■ Your instructions ■
The lines needed are those from the start of the records through the line holding "Worth the Watch (60, 2086)", each copied exactly.

### Material to process

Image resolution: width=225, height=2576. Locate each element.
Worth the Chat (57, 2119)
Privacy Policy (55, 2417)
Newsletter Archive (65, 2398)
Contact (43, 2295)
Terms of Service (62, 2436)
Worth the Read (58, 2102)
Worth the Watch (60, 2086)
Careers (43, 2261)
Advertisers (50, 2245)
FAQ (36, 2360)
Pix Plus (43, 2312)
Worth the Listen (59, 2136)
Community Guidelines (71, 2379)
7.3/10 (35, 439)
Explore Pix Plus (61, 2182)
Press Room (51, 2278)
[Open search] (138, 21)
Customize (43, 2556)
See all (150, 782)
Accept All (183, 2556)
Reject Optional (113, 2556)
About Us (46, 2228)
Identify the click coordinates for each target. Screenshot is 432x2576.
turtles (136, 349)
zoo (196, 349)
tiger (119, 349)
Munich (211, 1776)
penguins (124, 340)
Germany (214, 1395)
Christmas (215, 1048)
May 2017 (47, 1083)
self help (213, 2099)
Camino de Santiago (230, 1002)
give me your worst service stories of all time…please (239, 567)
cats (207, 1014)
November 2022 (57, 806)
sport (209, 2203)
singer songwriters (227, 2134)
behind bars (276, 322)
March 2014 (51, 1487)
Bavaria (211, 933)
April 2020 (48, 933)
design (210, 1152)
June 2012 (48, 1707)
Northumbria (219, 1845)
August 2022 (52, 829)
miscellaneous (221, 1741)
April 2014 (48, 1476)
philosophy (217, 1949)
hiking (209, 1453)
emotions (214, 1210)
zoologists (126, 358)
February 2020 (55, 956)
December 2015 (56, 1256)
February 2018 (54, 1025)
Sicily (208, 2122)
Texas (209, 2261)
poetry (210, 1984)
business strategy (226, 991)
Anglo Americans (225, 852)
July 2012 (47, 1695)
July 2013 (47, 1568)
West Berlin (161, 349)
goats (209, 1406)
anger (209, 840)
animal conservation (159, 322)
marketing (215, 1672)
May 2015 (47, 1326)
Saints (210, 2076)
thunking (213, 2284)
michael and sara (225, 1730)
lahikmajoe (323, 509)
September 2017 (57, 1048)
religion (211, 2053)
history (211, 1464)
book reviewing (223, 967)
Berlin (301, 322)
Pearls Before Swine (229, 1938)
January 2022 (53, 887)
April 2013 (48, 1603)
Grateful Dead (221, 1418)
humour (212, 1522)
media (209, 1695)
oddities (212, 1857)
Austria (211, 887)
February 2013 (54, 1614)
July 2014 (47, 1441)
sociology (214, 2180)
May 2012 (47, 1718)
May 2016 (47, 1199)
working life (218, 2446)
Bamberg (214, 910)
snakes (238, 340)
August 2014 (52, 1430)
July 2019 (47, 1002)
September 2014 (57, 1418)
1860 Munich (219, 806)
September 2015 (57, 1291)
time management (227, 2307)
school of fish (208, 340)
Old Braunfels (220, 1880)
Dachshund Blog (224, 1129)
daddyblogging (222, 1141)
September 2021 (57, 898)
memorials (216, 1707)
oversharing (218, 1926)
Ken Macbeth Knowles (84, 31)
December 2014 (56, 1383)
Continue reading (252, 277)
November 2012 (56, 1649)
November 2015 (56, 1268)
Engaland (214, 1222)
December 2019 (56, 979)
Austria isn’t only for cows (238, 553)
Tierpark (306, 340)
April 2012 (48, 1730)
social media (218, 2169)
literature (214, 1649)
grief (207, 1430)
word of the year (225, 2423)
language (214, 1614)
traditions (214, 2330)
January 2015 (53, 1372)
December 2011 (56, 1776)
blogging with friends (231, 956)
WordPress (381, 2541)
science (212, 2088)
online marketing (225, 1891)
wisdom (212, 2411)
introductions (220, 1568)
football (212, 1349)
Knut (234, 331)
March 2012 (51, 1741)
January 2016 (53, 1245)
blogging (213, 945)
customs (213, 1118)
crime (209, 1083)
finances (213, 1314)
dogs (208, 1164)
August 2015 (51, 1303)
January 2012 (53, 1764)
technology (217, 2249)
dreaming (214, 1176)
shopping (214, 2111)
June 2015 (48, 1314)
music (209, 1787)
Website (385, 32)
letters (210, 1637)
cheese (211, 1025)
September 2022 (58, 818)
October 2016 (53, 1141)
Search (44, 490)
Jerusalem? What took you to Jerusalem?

######

■ Response for this exercise ■
Image resolution: width=225, height=2576. Locate each element.
Worth the Chat (57, 2119)
Privacy Policy (55, 2417)
Newsletter Archive (65, 2398)
Contact (43, 2295)
Terms of Service (62, 2436)
Worth the Read (58, 2102)
Worth the Watch (60, 2086)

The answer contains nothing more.